Com efeito, os implantes cocleares vieram revolucionar a vida de quem sofre de surdez severa ou profunda. Trata-se de um dispositivo eletrónico com dois componentes, um deles implantado dentro da cóclea (ouvido interno), o outro colocado na parte externa e que se assemelha a uma prótese auditiva. O componente externo transmite um sinal eletrónico para a parte interna, transformando o som em sinal digital e permitindo a escuta de sons a quem antes não ouvia.
Dos 12 meses aos 74 anos
Luísa Monteiro começou a fazer estas cirurgias em 2007, primeiro apenas a crianças e agora faz implantes quer a crianças quer a adultos: "Há muita gente, mesmo médicos de clínica geral e até otorrinolaringologistas, que pensam que os implantes cocleares têm como destinatário apenas as crianças. Não é verdade. Podem ser feitos idealmente dos 12 meses aos 2 anos, mas também podem ser feitos em adultos, desde que já tenha havido experiência auditiva. Ou seja: o implante faz-se apenas no caso de uma surdez pós-lingual. A criança mais pequena que já implantei tinha 12 meses e o adulto mais velho tinha 74 anos."
Um processo compensador
Esta é uma cirurgia complexa, que demora 3 a 4 horas, mas cujo pós-operatório é muito fácil: "Não dá dores, não dá vertigens e, geralmente, a pessoa tem alta no dia seguinte."
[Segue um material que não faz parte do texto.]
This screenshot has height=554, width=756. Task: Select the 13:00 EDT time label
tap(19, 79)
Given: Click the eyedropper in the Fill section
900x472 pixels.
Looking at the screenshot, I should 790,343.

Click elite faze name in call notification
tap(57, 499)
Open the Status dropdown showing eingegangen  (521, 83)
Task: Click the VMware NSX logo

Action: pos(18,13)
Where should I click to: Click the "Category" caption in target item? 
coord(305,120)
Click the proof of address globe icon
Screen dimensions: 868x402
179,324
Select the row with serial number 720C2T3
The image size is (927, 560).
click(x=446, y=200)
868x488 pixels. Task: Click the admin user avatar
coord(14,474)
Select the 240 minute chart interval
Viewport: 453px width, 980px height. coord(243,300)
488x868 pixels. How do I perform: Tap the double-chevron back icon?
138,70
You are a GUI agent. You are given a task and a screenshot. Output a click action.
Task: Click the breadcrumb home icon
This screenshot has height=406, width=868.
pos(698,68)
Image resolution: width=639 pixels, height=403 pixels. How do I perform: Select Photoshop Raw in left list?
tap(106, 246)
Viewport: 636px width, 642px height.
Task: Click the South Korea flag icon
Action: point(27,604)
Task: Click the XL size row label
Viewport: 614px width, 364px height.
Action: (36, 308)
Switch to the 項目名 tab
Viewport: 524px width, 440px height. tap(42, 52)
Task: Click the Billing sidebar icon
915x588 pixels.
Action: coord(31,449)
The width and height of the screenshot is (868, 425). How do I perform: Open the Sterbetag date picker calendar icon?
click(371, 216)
Depois da cirurgia, o implantado não fica logo a ouvir. Isso só acontece três semanas a um mês depois da intervenção, quando é colocado e programado o componente externo. "É preciso passar por um longo percurso de reabilitação, de aprendizagem auditiva e da oralidade, num trabalho de equipa que é fundamental", explica Luísa Monteiro.
"E o que é realmente gratificante é quando, anos depois, encontramos uma criança que implantámos a ouvir um concerto, a falar como se não tivesse qualquer problema auditivo, com um percurso escolar muito bom, perfeitamente integrada. Isso, sim, é realmente recompensador."
A responsabilidade de todos
Apesar da verdadeira revolução que esta cirurgia traz para a vida dos surdos severos ou profundos, há ainda um longo caminho a percorrer. Luísa Monteiro lastima que haja ainda poucos implantes cocleares a serem feitos e que cerca de 60 a 65% das crianças surdas escapem a este procedimento que lhes traria uma incomparável qualidade de vida: "Os fatores são múltiplos. Para começar, há poucos hospitais do Serviço Nacional de Saúde a fazerem implantes cocleares. Depois, pode haver muitas razões: ou porque vivem na província e os pais não estão despertos para esta possibilidade, ou porque o médico não considerou essa opção, ou porque lhes é posta uma prótese e assim ficam... serão muitas as causas, mas a sociedade tem que olhar para este problema. Devia haver linhas de referenciação destas crianças, para que o seu futuro não ficasse comprometido."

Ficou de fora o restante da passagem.